Collected data entries
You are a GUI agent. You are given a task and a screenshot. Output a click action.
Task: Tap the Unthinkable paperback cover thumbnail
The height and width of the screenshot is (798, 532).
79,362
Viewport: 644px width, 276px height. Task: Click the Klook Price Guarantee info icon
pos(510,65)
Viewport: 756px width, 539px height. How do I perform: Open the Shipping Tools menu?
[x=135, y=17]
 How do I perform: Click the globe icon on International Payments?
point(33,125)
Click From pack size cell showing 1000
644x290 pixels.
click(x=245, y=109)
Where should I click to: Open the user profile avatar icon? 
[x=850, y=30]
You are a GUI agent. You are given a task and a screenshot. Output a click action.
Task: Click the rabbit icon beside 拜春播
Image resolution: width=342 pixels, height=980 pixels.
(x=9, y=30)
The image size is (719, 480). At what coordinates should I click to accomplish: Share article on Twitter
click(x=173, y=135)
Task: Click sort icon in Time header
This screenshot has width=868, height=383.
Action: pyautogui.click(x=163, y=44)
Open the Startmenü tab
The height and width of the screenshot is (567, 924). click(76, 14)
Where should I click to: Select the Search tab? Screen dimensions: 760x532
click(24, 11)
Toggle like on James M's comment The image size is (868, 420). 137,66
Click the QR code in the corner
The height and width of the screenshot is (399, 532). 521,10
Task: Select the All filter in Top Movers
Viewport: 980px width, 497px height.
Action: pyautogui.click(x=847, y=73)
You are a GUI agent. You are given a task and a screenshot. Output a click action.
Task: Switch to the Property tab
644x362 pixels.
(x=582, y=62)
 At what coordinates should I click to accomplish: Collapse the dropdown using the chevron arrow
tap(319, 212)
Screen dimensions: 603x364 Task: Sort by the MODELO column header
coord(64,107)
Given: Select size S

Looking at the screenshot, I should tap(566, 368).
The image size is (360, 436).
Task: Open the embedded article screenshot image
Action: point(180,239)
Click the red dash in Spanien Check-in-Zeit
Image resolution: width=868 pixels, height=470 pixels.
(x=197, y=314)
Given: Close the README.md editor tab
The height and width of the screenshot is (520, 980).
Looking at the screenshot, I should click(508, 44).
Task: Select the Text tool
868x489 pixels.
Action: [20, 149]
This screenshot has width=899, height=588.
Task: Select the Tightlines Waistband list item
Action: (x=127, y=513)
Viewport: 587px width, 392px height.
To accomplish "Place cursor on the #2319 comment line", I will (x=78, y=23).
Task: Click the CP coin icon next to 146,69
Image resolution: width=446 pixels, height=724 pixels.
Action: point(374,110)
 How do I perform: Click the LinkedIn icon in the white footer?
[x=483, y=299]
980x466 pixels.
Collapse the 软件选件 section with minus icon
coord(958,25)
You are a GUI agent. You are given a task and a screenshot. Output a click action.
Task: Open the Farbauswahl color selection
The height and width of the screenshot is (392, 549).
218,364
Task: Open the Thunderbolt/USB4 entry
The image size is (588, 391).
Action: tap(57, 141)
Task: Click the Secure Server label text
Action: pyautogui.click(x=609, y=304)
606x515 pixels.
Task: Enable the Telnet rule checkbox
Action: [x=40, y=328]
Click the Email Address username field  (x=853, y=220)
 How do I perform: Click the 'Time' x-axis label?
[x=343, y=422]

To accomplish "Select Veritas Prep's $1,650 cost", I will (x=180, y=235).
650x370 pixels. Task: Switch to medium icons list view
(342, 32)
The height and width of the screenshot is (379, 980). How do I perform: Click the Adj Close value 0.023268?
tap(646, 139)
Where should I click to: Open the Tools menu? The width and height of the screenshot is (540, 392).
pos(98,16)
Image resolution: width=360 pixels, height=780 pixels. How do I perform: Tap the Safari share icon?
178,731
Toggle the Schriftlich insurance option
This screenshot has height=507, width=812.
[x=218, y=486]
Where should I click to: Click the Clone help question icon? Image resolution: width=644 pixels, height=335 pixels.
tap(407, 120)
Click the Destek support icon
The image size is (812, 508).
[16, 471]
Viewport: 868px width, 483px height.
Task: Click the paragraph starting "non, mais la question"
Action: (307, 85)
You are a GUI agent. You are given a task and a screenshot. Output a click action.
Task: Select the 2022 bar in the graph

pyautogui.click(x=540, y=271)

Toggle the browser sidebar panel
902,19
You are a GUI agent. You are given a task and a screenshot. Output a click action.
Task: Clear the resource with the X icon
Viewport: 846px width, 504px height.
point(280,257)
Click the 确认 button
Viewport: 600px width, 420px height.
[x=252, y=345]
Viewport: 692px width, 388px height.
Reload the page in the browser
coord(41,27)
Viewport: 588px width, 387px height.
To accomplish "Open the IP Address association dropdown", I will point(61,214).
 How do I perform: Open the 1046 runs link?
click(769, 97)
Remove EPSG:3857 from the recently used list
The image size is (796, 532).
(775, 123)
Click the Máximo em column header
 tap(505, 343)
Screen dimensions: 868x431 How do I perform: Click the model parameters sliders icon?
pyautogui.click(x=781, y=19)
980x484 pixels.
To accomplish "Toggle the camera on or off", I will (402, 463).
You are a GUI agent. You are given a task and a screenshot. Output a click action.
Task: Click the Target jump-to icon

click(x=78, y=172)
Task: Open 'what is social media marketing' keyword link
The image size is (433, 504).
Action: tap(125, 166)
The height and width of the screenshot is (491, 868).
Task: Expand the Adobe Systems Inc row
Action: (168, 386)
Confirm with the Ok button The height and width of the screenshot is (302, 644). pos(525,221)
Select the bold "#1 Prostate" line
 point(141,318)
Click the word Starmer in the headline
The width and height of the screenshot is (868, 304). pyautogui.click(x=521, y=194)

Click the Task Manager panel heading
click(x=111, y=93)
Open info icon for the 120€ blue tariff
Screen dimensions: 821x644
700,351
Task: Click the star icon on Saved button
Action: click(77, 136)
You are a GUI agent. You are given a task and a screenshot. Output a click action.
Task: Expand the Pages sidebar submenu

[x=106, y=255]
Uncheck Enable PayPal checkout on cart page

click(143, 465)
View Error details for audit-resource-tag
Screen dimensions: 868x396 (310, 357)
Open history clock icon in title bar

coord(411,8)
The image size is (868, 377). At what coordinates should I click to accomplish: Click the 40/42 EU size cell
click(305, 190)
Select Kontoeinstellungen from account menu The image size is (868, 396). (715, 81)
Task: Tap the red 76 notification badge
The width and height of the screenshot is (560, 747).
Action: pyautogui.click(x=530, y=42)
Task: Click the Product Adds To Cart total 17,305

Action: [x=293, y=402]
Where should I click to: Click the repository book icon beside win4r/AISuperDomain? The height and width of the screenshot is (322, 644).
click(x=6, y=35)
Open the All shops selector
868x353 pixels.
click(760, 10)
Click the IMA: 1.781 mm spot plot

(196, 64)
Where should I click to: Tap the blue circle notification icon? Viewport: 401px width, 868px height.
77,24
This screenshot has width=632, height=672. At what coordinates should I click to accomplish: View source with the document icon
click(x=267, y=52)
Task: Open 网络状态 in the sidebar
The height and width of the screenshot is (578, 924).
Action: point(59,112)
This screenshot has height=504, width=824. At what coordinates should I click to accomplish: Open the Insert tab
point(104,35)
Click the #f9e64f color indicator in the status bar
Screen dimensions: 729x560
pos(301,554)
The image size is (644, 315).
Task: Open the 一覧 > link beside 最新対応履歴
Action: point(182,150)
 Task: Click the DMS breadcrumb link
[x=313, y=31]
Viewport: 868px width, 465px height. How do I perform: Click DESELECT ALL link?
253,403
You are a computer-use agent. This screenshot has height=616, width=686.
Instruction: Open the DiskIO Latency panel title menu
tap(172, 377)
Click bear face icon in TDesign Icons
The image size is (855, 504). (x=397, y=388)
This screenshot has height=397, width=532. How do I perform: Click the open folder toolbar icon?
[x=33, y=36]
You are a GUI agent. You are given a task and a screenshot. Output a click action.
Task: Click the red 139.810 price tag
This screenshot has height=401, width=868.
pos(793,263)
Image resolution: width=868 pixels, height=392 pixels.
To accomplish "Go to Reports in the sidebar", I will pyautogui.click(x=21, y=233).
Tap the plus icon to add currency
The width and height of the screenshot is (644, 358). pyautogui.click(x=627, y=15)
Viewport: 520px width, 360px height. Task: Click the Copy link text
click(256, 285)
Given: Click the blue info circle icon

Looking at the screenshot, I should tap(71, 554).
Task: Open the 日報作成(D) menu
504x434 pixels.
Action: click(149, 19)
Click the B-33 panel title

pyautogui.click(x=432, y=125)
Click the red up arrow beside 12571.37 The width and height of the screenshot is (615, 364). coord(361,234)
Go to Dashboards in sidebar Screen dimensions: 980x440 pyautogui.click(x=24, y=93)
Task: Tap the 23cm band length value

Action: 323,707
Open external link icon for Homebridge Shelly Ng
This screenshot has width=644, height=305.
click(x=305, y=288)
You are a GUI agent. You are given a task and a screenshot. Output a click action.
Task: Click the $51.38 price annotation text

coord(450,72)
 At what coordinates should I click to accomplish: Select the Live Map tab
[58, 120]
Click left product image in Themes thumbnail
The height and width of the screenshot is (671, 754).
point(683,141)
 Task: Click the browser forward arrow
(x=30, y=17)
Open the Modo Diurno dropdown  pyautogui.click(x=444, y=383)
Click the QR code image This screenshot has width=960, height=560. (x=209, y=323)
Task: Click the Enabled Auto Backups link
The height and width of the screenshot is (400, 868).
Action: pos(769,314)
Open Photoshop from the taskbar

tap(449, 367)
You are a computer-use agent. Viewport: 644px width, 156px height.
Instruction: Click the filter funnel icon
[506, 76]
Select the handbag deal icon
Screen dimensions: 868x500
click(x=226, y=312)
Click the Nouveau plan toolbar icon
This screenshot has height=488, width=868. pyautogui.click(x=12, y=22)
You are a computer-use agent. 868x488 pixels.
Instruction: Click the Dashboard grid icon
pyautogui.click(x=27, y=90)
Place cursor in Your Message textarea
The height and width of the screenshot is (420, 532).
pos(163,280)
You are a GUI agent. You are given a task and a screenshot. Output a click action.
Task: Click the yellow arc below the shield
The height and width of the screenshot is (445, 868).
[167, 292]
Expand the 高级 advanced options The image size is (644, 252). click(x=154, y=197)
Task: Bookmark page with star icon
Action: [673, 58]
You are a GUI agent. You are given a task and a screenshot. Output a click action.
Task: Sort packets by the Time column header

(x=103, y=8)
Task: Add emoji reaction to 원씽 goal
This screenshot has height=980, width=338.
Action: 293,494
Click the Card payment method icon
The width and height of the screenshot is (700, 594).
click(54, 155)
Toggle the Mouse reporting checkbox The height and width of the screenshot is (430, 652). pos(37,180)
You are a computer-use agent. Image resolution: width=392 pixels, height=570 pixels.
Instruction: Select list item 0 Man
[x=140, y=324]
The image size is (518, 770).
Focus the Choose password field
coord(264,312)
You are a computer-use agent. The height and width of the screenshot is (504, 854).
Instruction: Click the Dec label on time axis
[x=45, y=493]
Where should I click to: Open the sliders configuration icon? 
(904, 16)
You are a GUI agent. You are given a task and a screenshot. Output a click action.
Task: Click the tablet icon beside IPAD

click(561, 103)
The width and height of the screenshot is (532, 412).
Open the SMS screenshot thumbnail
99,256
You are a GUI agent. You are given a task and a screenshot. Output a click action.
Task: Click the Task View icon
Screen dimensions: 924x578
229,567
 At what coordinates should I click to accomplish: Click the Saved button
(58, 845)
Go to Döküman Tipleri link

TASK: Above are the entries. Copy exactly the part that opens with the line containing "Click bear face icon in TDesign Icons" and closes with the line containing "Task: Click the red 139.810 price tag", and no more.

RESULT OF THE EXERCISE:
Click bear face icon in TDesign Icons
The image size is (855, 504). (x=397, y=388)
This screenshot has height=397, width=532. How do I perform: Click the open folder toolbar icon?
[x=33, y=36]
You are a GUI agent. You are given a task and a screenshot. Output a click action.
Task: Click the red 139.810 price tag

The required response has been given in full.